Лесные молча стояли вокруг. Фамм со светящимися глазами-блюдцами. Лешие, похожие на изломанные ветром сухие коряги. Дриады – сестры Лекаэ, тонкокожие девушки, не ведающие о своей наготе. Толстый старик Водяной с бородой из болотной травы, с жабьми задними лапами. Домовые, батанушки, волосатки, мавки, игрецы, постени… Имена им дали люди, но были у них и свои имена на древнем языке, и была своя жизнь, и свои радости, и свои печали. Мало их осталось – древних созданий, таких же божьих, как и все, что существовало на земле. Люди вторглись в их жизнь, и все меньше места оставалось им. Никто не вносил их в Красную Книгу, да и не было в этом нужды. Лесные знали, что все равно переживут людей. Уйдут люди, и придут другие. А Лесные останутся – вечные хранители живого…
– Демка, милый. Тебе грустно? – Лека гладила его по лицу.
– Немножко.
– Я люблю тебя. Это ведь неправильно, да? Дриада не должна любить человека. – Слезы поползли блестящими дорожками по лицу Леки, смывая беспомощную улыбку.
– Все правильно. Правильно все, что происходит с нами. Потому что это судьба. Мы живы, и мы любим. Значит, все правильно. Я люблю тебя.
– Демка… – Лека прижалась к нему, словно пыталась слиться с ним, прорасти в него, пустить корни. – Ты будешь приходить ко мне?
– Да.
– А ты? Куда ты сейчас пойдешь?
– Не знаю… Устал я думать. Наверное, к Степану пойду, попрошусь к нему в батраки.

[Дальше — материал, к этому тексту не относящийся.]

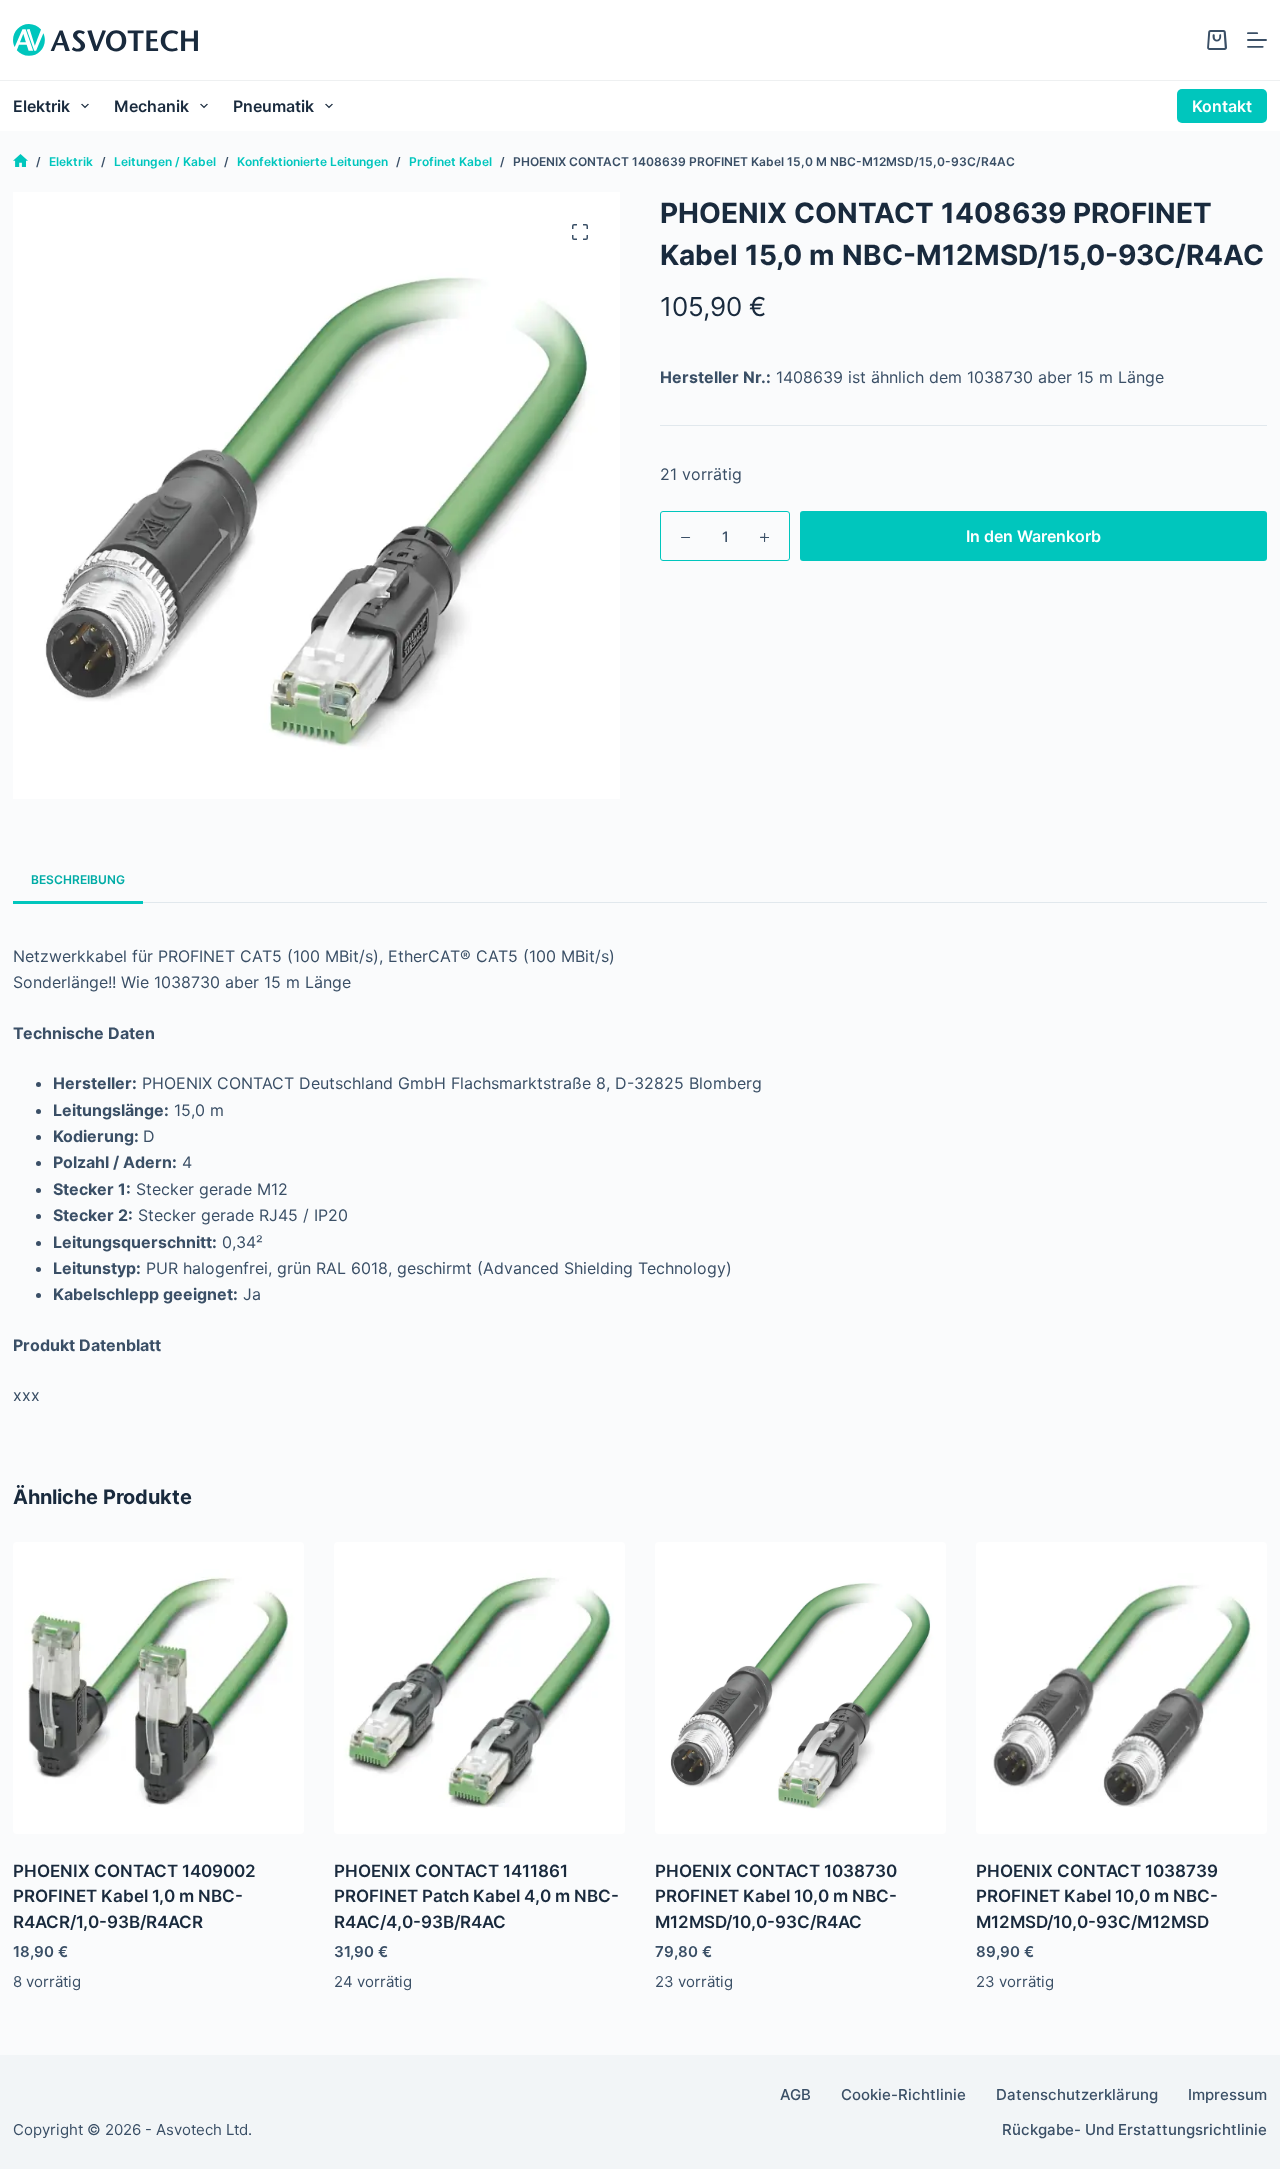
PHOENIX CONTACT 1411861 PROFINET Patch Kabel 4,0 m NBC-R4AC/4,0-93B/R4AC (476, 1896)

– Степан… Он чистый человек. И ты будешь рядом. Это хорошо.
– Иди. – Демид сжал зубы, чтобы не позволить выплеснуться своим чувствам -не закричать, не завыть как волк на луну. – Иди, тебе пора.
Он стоял и смотрел, как фигурка Леки исчезает, тает в темноте.

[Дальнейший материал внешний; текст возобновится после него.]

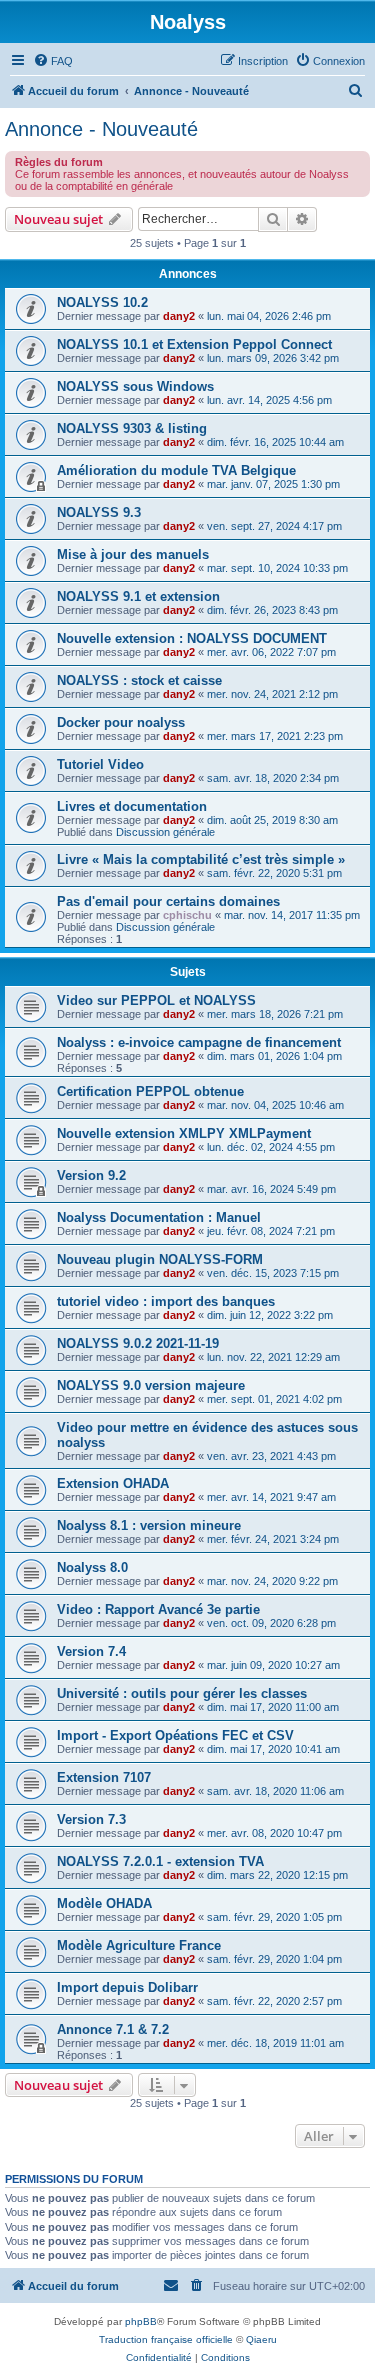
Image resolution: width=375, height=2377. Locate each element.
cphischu (187, 915)
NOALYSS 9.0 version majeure (151, 1385)
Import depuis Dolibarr (127, 1987)
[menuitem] (53, 61)
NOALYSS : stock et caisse (139, 680)
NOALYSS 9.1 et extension (138, 596)
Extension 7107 (104, 1777)
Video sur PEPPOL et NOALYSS (156, 1000)
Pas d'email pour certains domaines (168, 901)
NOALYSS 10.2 (102, 302)
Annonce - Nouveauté (101, 129)
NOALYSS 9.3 (99, 512)
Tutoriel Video (100, 764)
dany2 (179, 316)
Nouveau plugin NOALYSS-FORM (160, 1259)
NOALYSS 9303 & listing (132, 428)
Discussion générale (165, 832)
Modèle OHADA (104, 1903)
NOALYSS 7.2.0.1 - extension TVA (160, 1861)
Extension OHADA (113, 1483)
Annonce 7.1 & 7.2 (113, 2029)
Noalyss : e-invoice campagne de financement (199, 1042)
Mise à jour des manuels (133, 554)
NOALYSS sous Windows (135, 386)
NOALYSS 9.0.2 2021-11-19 (138, 1343)
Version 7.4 (91, 1651)
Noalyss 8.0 (92, 1567)
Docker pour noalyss (121, 722)
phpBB (141, 2321)
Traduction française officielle (166, 2339)
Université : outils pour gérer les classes (182, 1693)
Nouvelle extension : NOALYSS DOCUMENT (192, 638)
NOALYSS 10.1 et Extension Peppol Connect (194, 344)
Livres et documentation (132, 806)
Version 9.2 (91, 1175)
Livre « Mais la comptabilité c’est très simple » (201, 859)
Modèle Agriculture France (139, 1945)
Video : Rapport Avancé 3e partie (158, 1609)
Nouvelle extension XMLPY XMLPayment (184, 1133)
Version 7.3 (91, 1819)
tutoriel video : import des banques (166, 1301)
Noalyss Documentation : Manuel (159, 1217)
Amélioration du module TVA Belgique (176, 470)
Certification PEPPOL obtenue (150, 1091)
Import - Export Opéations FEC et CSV (175, 1735)
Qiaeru (261, 2339)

"Эй, ты! Теперь ты доволен?"
Молчание. Внутренний голос не подавал признаков жизни. Он молчал с того злополучного дня на вокзале, не откликался на зов.
"И ты меня бросил… Что ж, этого следовало ожидать. Я сам приложил много усилий, чтобы заткнуть тебя. И теперь ты больше не сводишь меня с ума".

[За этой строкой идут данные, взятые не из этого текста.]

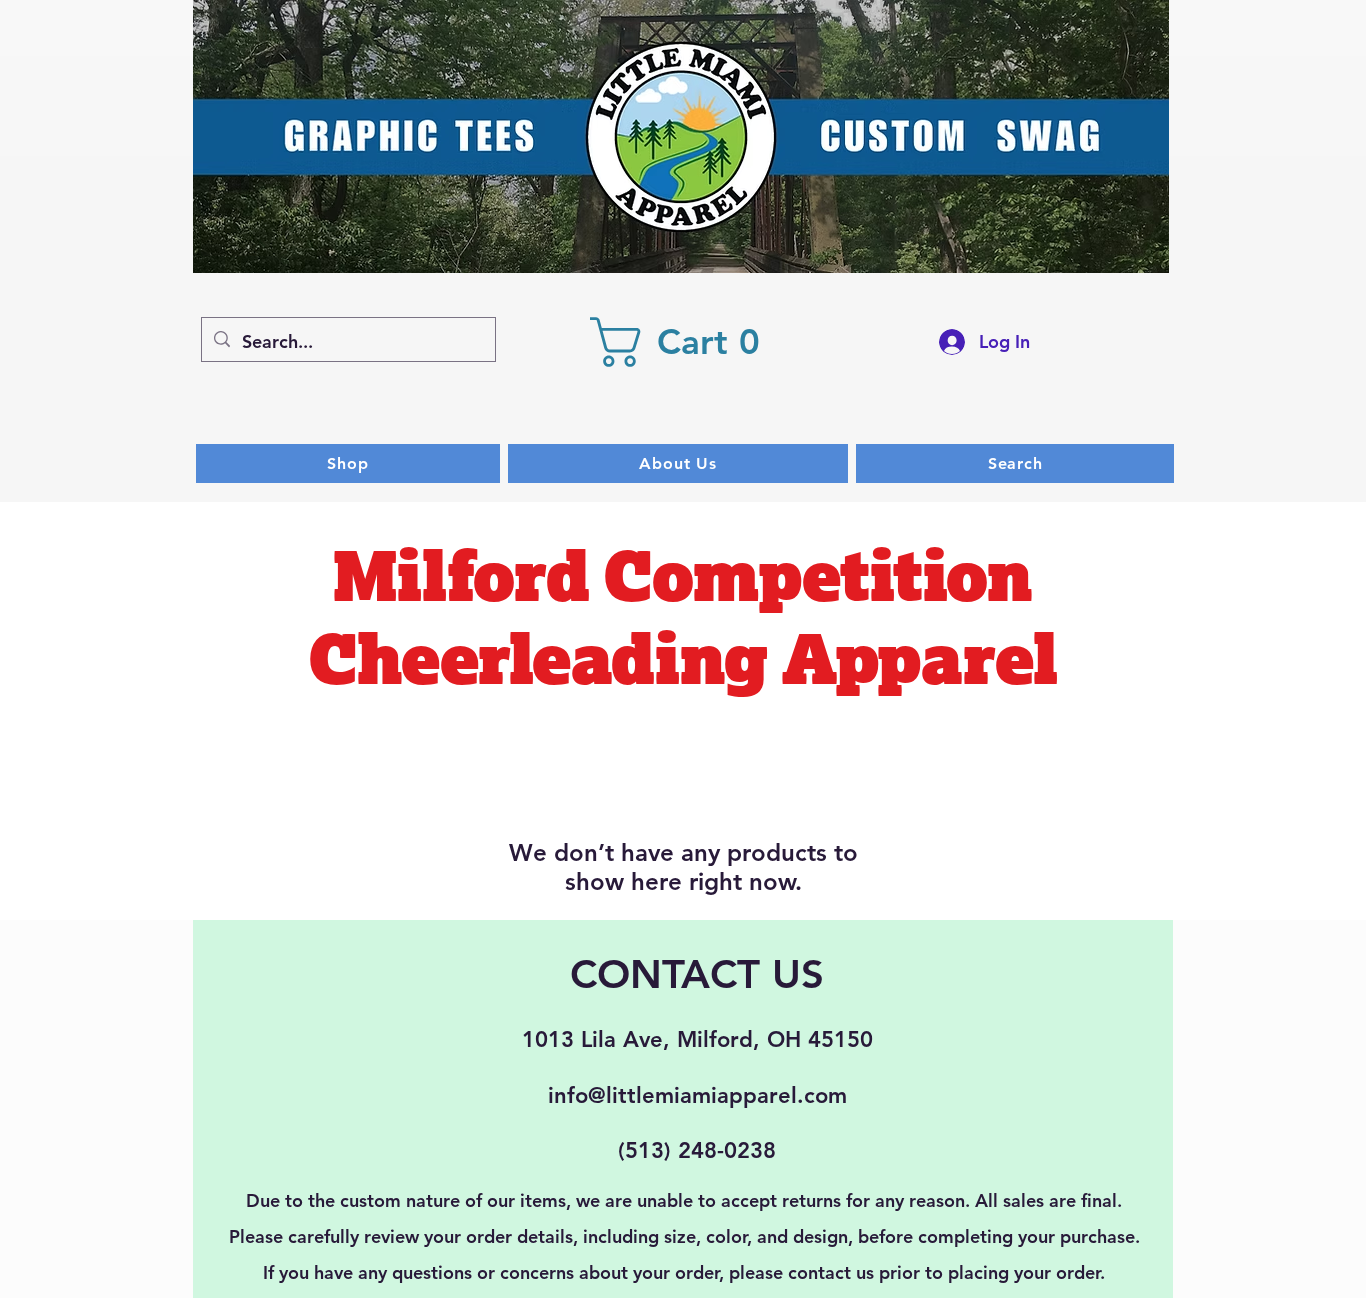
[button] (685, 342)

Демид отрекся от своего прошлого и задушил при этом свою внутреннюю сущность. Он помог тому, кто назвал его своим братом, убить себя своими же руками. Он отвел свою любимую девушку в чащобу и отдал ее нечеловеческим тварям. Он даже не пришел на похороны своей матери – валялся на больничной койке и не мог пошевелить рукой.
Один… Он снова остался один. Он добился своего – снова стал человеком. Но оказался одиноким и не нужным никому, нечеловечески усталым.
Демид сел у костра, достал из рюкзака бутылку водки, свинтил крышку с горлышка и сделал большой глоток.
Сегодня он будет пить. Пить, чтобы забыться, чтобы избавиться от проклятых воспоминаний, грызущих душу. А завтра? Увидим, когда настанет завтра. Если оно вообще настанет.